Midas helps create 1,600 Greater Manchester jobs

Michael Hunt

Manchester's inward investment agency, Midas, has posted its half-year end results today, showing record job creation figures.

The agency said 1,600 Greater Manchester jobs were created from Midas-related projects in the six months to the end of September.

The list of companies who have invested in Greater Manchester within the last six months includes the Arts Council, The Parliamentary and Health Service Ombudsman, BMI Healthcare and Credit Suisse. The area has also seen major expansions by the Bank of New York Mellon and US-owned Teletech.

Midas, chaired by Bruntwood's Michael Oglesby and with board members from BT, Tesco, The Co-operative Bank and KPMG, said it surpassed its target for the period.

The proposed investment into Trafford from the Spanish-owned packaging company SAICA, announced in October, has not been included. The firm is expected to create a further 250 jobs to the region.
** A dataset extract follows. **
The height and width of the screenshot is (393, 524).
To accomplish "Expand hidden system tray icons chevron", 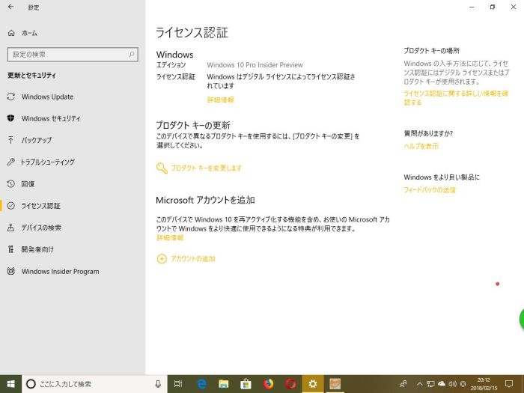I will [419, 384].
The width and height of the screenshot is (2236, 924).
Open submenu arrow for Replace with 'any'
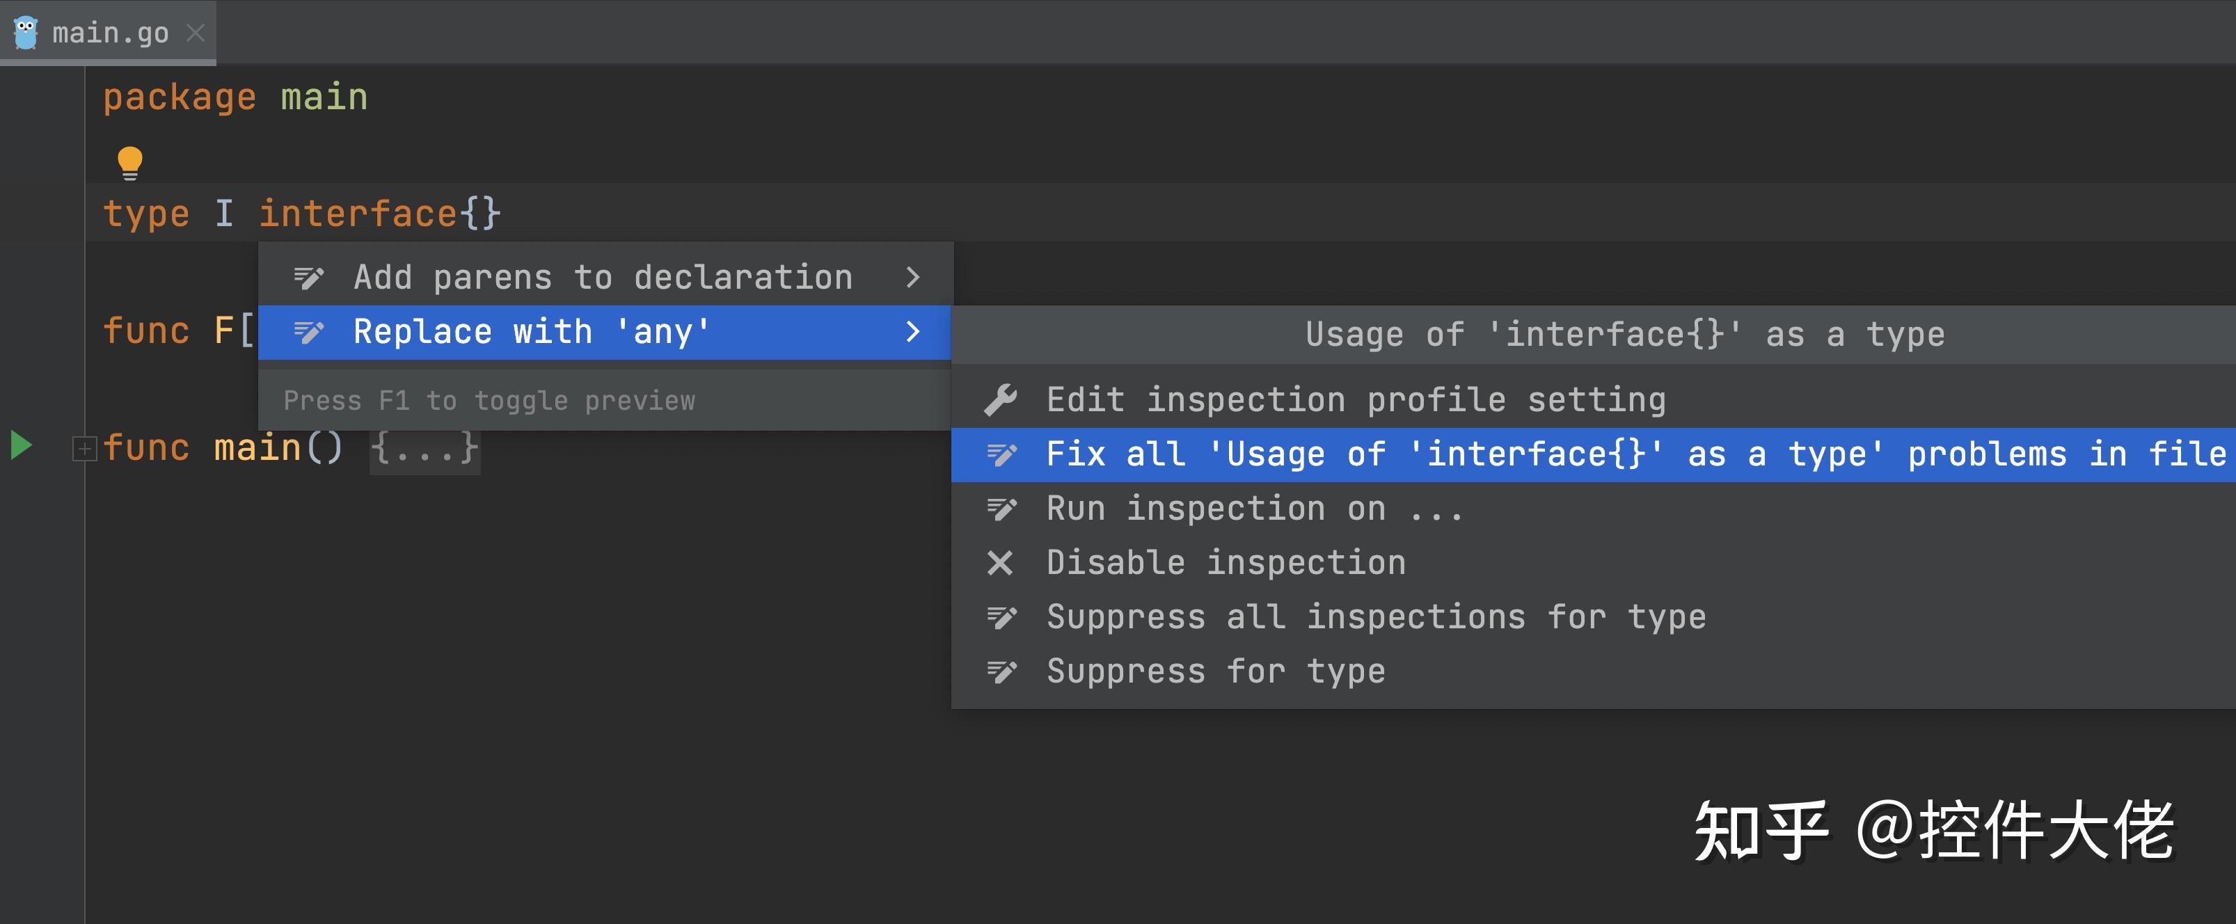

In addition, Midas extended its account management of foreign-owned companies already located in Greater Manchester to over 500 firms, in order to better secure existing employment and to look to win expansions wherever possible.

Colin Sinclair, chief executive of Midas, nonetheless, is warning against complacency. He said: "The second half of this financial year will be extremely tough, with the meltdown of the global financial markets impacting hard on all of Midas' projects relating to indigenous business growth, inward investment, airport route development and property schemes."

Speaking at the recent Rochdale Development Agency Annual Conference, Sinclair said he hoped key public sector relocations from London, including the BBC move to MediaCityUK, will continue during the difficult economic climate.

Commenting on the Association of Greater Manchester's Authority's bid for a multi-billion pound investment in the area's transport network, Sinclair added: "The up to £3bn investment through the TIF bid would be Greater Manchester's best chance to come through the next three years ahead of its UK and European rivals."

Despite his cautionary tone, Sinclair added he expects "one or two" major investment wins to be possible in the second half of the year.